Although a cold is incurable, the immune system appreciates a boost every now and then. Humans have come up with quirky methods to quicken recovery, some which continue to be considered viable by more than just their main supporters. To prevent an infection or fight off irritating symptoms, avoid a trip to the doctor’s and give the following concoctions a try at home.

Hot Toddy

Anyone with Irish or Scottish heritage has probably forced down a hot toddy or two in their lifetime. This whiskey-based remedy combines throat-soothing hot water and honey with an alcohol-induced sleep that will knock you out for a well-rested night.

If you think it’s worth a shot, here’s the recipe:

  • 2 ounces of whiskey (preferably Jack Daniel’s or Jameson)
  • 1 tablespoon of honey
  • 4 ounces of hot water
  • 1 slice of lemon (optional)

Combine the ingredients in a microwave-safe mug and heat for one minute. Drink up and drift off.

Coconut Oil

These days, every new fad seems to revolve around the omnipotent coconut oil. From cooking to moisturizing to teeth-whitening, coconut oil now makes its way into the medicinal field to take on a sore throat. Kick the old saltwater gargle trick to the dust and replace it with a heaping teaspoon of coconut oil instead.

If swallowing pure coconut oil sounds particularly distasteful, try this homemade cough syrup recipe instead. In a small saucepan on low heat, mix the following ingredients, melting them together without actually cooking:

  • 3 tablespoons fresh squeezed lemon juice
  • ¼ cup local raw honey
  • 2 tablespoons coconut oil

Add the mixture to a cup of hot water or tea and sip to grease up a dry esophagus.

Apple Cider Vinegar

Another alleged immune-system booster, throat-soother, and congestion-reducer is apple cider vinegar. Many claims have been made regarding apple cider vinegar’s supposed benefits, such as clearing acne or relieving acid reflux, which continue to incite debate. However, the traditional use of vinegar as a disinfectant can supposedly be applied to the body, creating an alkaline environment that kills off bacteria.

To ingest or gargle apple cider vinegar most effectively, safely, and tolerably, add 8 ounces of water to every tablespoon. It’s recommended not to drink it straight, considering it burns worse than alcohol and may cause damage to the esophagus.
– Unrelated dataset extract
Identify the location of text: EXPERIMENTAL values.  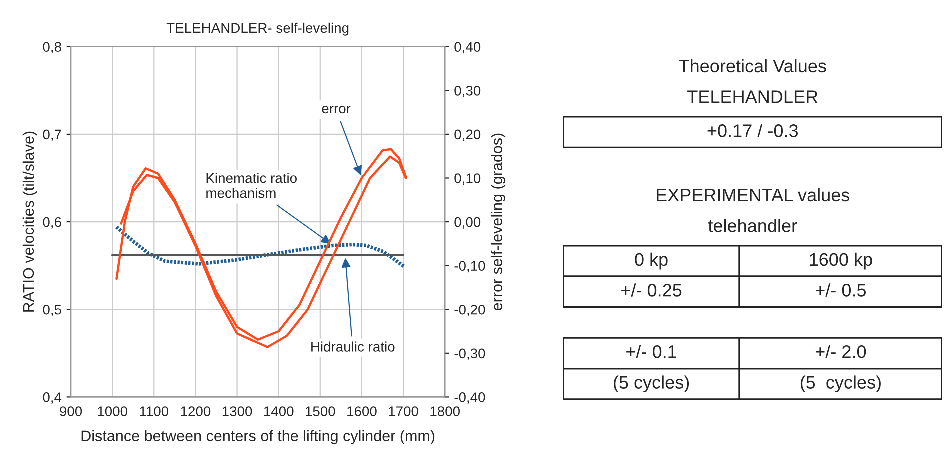
(754, 195).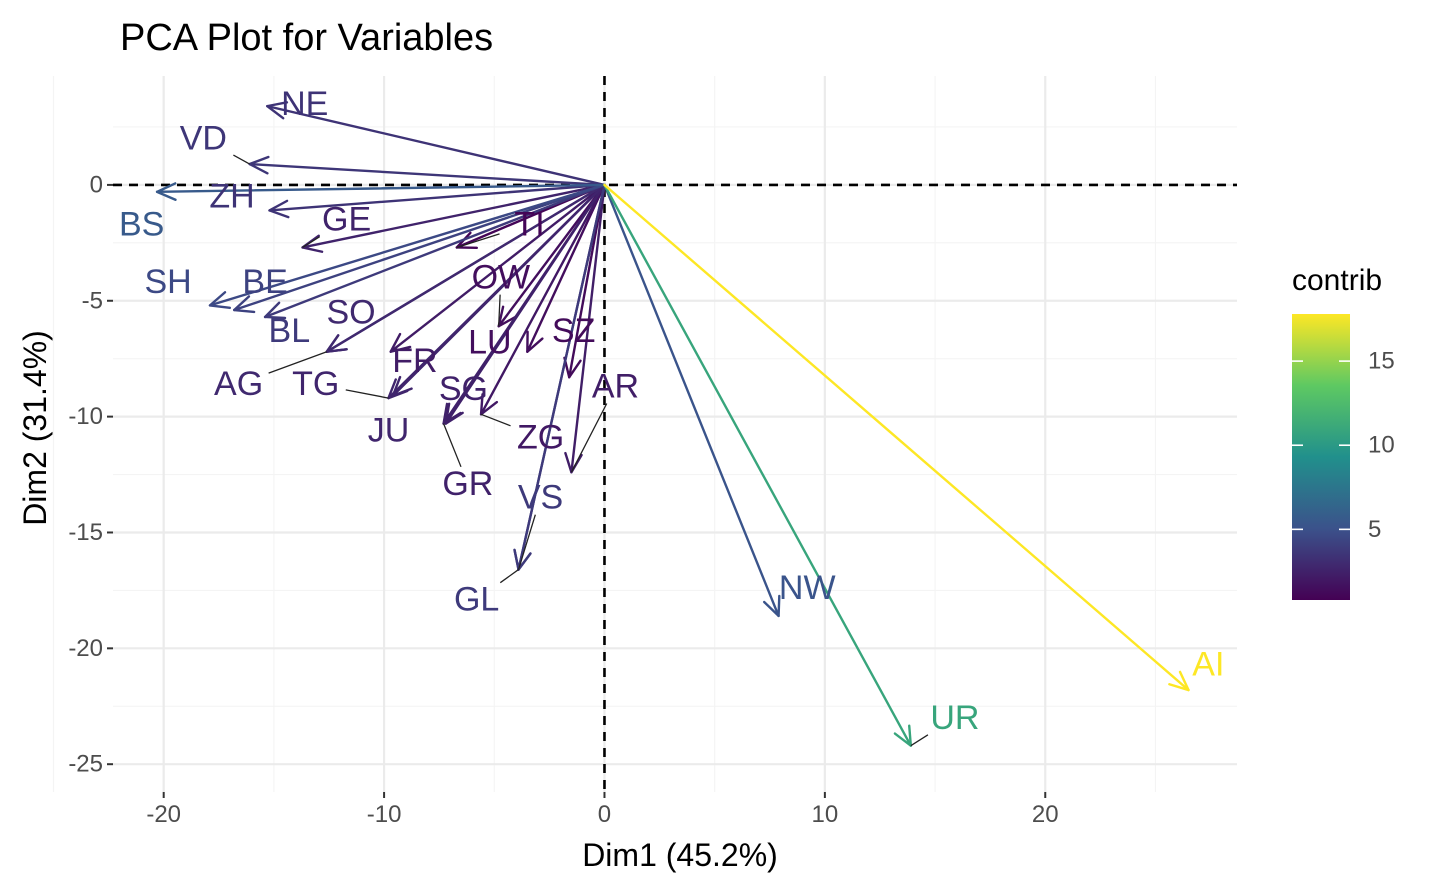  What do you see at coordinates (312, 242) in the screenshot?
I see `leader-line-ge` at bounding box center [312, 242].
As soon as the sickness starts giving its warning signs with that “drip” feeling in the back of your throat, your first inclination is to pour a tall glass of fresh-squeezed orange juice to rev up your immune system. The immune system employs vitamin C to stimulate specific transporter molecules that work to fight off infection and reduce inflammation. To replenish your body’s source of the nutrient, eat and drink vitamin C-rich fruits and vegetables. Orange juice, with its additional benefits as a source of fiber, minerals, and delicious taste, is the most enjoyable natural way to load up on vitamin C.
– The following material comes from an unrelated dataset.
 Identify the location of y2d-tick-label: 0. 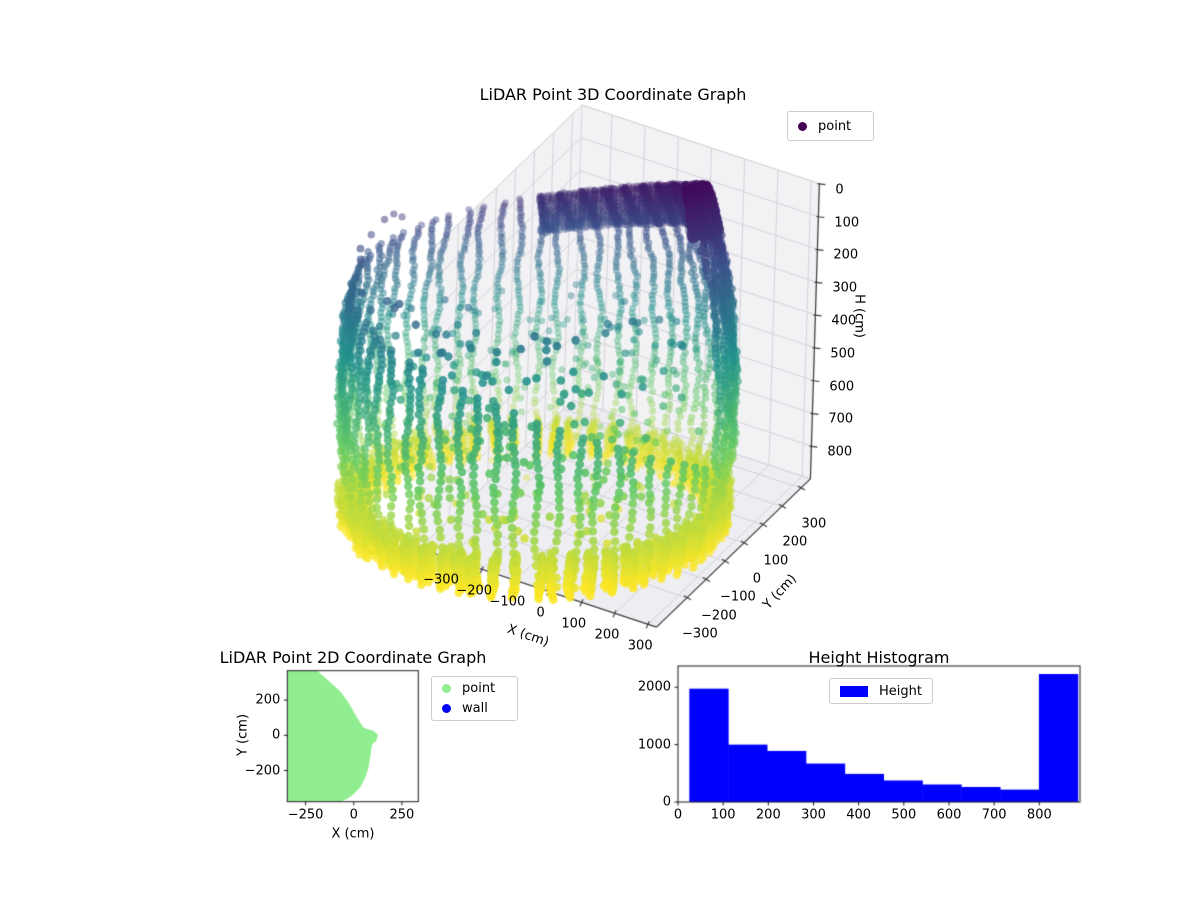
(276, 735).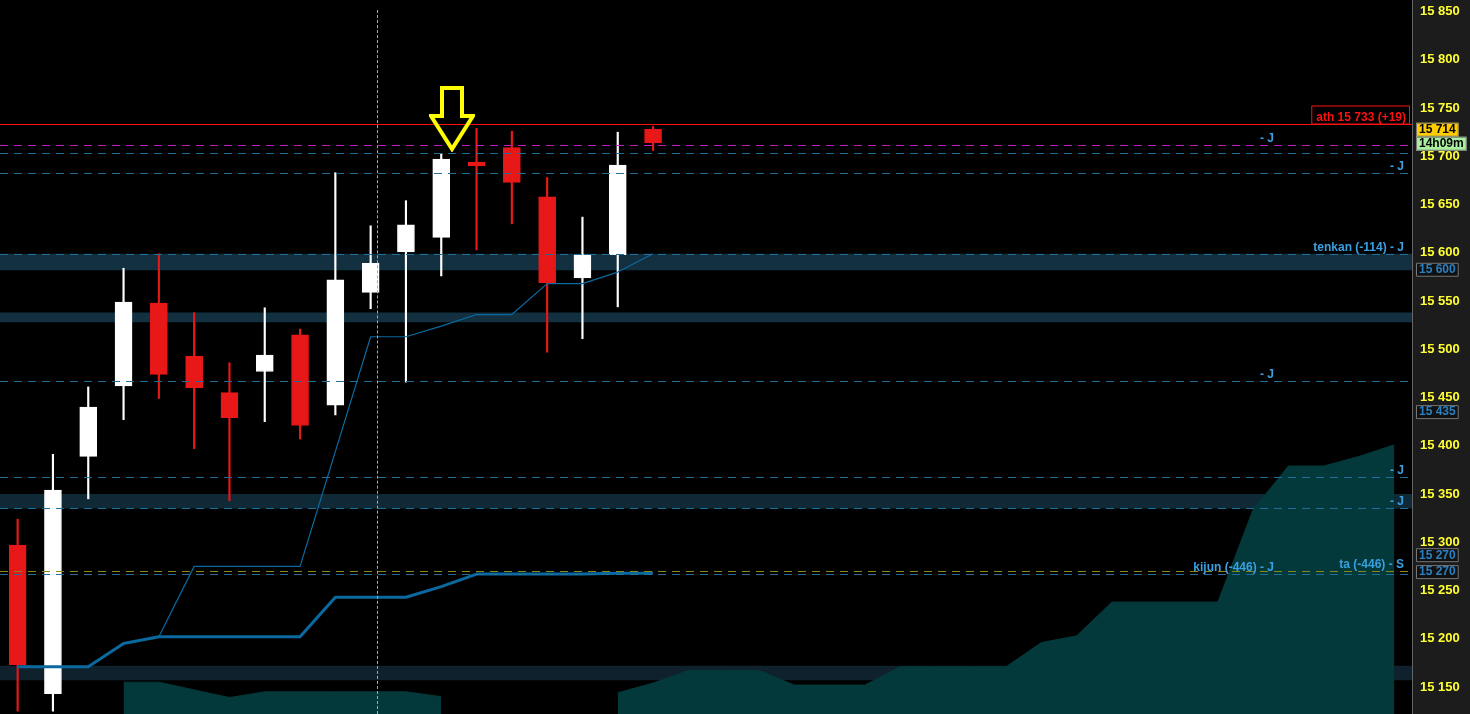 The image size is (1470, 714). I want to click on y-tick-label: 15 200, so click(1440, 638).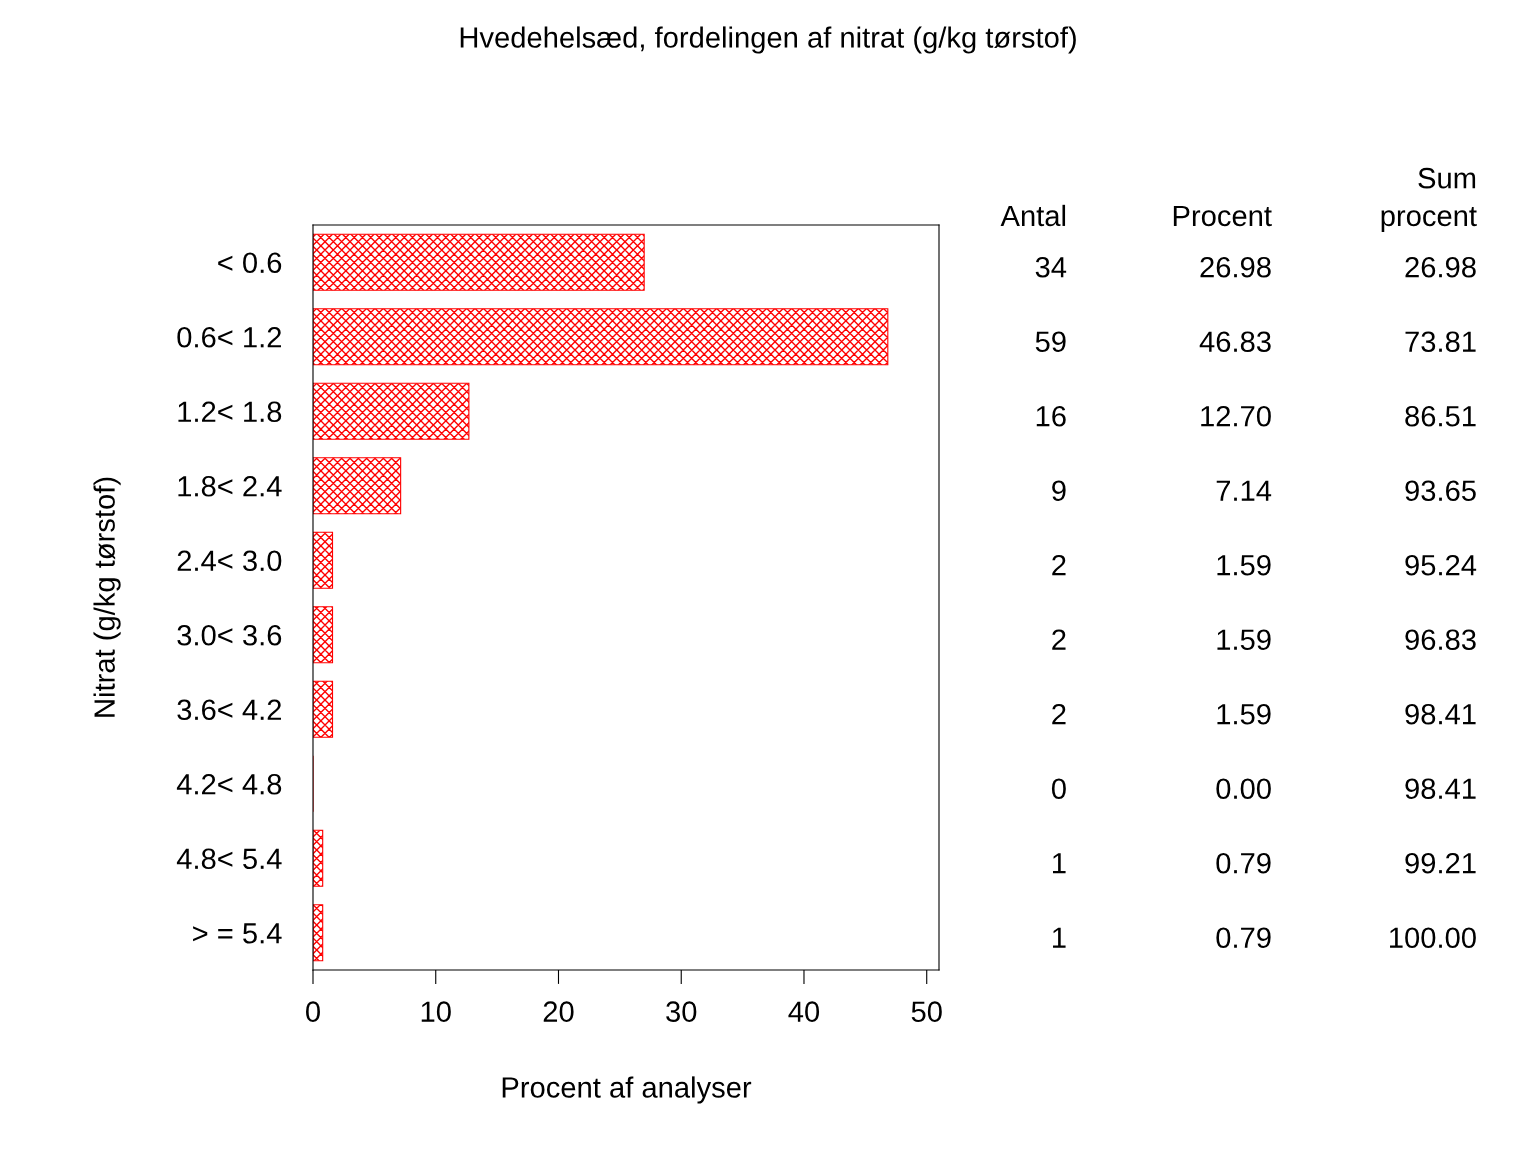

It’s important to note that too much vitamin C can have negative effects as well. Consuming a megadose of about 2000 or more milligrams potentially leads to nausea, headache, vomiting, or similarly unpleasant maladies. To avoid worsening your chances of getting to class, the recommended daily amount between 65 and 90 milligrams can easily be achieved through a healthy, colorful diet.
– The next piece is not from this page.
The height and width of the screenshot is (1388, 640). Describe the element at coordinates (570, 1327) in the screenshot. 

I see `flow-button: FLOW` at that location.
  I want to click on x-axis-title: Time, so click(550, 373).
Whether they successfully alleviate symptoms or not, these home remedies are all-natural. Ingesting over-the-counter or prescription medications might reduce symptoms, but often have no more than a placebo effect. In contrast, coconut oil, apple cider vinegar, orange juice, and honey all have added benefits that, whether they cure a cold or not, will still be beneficial to your body. Nevertheless, staying hydrated and well-rested is the best way to stay healthy and fly through the midterm season.